Hixie's Natural Log: The Spectrum of Openness

2023-08-11 19:05 UTC The Spectrum of Openness

"Open Source" is a broad spectrum, with various axes. The following is an attempt to describe various ways to look at openness to aid project leaders in determining what they want their project to look like. I originally wrote this for my colleagues at Google, but the concepts apply widely and I figured they might be of use for others.

In practice, every project is a unique snowflake and there are exceptions to every rule. A project can be proprietary but use and contribute back to some open source library. An open source project can have undocumented proprietary protocols. A team can intend to fall in one category, but by their actions fall in another. The descriptions below should be seen merely as a high-level description of some possible ways projects can be configured, not as a comprehensive guide to the taxonomy of openness. Additionally, the examples I give below refer to the state of those products as of the time of writing. As projects evolve, these may become less accurate.

Interoperability (0-6)

One aspect of openness is how one's product interacts with others.

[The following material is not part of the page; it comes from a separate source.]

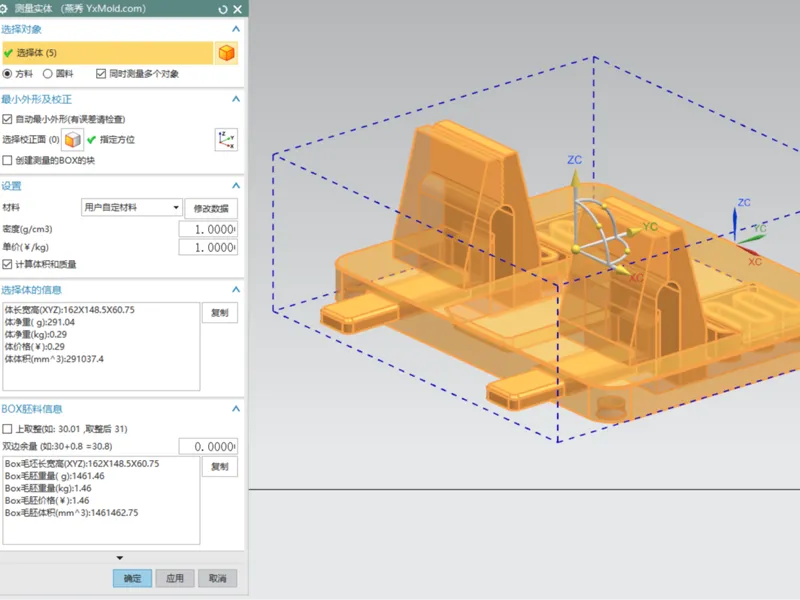
Task: Click the 选择体 (5) selection bar
Action: [x=108, y=53]
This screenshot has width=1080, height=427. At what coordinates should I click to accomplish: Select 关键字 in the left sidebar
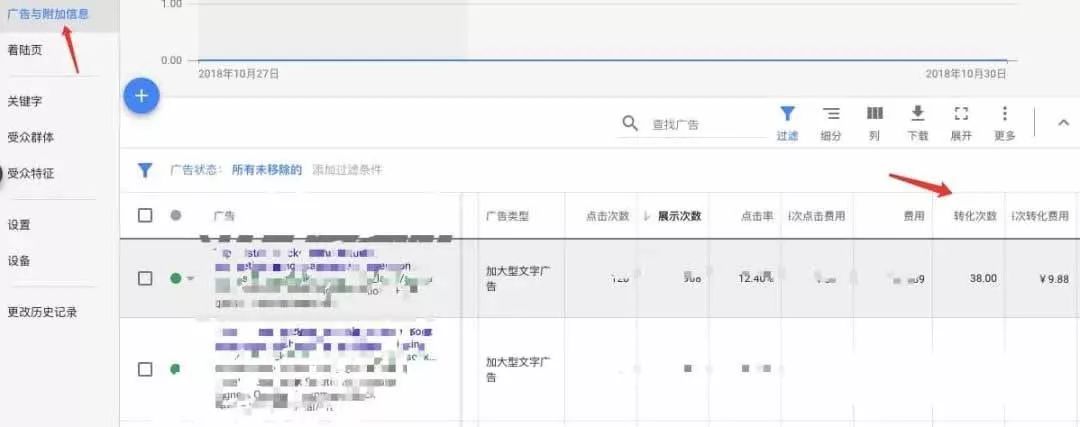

For the purposes of this section, APIs (Application Programming Interfaces), ABIs (Application Binary Interfaces), formats, and protocols are considered equivalent. While they serve different roles in practice, the techniques used to limit or encourage their reuse are the same.

0. Proprietary with obfuscation

The most closed one can make one's protocols is to not document them publicly and design them to be actively hard to understand by reverse engineering. Patents and DRM may also be used to further restrict potential interoperability by legal means in some jurisdictions.

Examples: Kindle file format, most streaming music formats.

1. Proprietary

Most protocols that are not intended for interoperability with other systems are undocumented (at least, not documented in a manner intended for public consumption), but are otherwise not obfuscated, and a sufficiently motivated user could reverse engineer the protocol and use it.

Example: NTFS file system.

2. Licensed open standards

One can have entirely open specifications, but require payment (or other agreements) before the standard can be read or used, e.g. by the use of patent licensing.

Example: the H.264 video codec.

3. "The Code Is The Standard"

Some projects do not document their protocols, but since their source code is available, they are effectively defined by their implementation, bugs and all.

Examples abound but since people rarely intend to be in this state calling out any specific project as being in this category tends to be controversial.

4. Public

When it is desired that users create new products to interact with one's own, one may publicly document one's protocols. There are varying levels of completeness to such documentation; for example, whether some aspects are kept proprietary, or whether the documentation includes details for error handling and future extensions.

Examples: IntelliJ, Swift UI, SMB protocol.

5. Open standards

The ultimate openness one can present is to submit one's protocols to a standards committee (or form a new one; the difference is largely symbolic). This is useful when the intent is to create an entire ecosystem around one's product and protocols.

Examples: the Internet's core protocols, the web.

6. Regulated standards

In the extreme, interoperability around some standards becomes so important that government agencies get involved and the protocol becomes a matter of law.

Examples: power grid standards.

Source code license (0-7)

If software is provided in binary form (e.g. client applications) then sufficiently motivated users will be able to reverse engineer it, even if the source code is not explicitly shared with the user. For the purposes of this section, we are ignoring this and focusing on the access that users have to the project's original source code.

0. Trade secret

Some source code is so secret and so important to its owner that it gets legal protection beyond copyright.

Example: The most sensitive internals of particularly special proprietary software products.

1. Proprietary

The default is for source code to be copyrighted. If one does not redistribute it, then that source code is entirely closed.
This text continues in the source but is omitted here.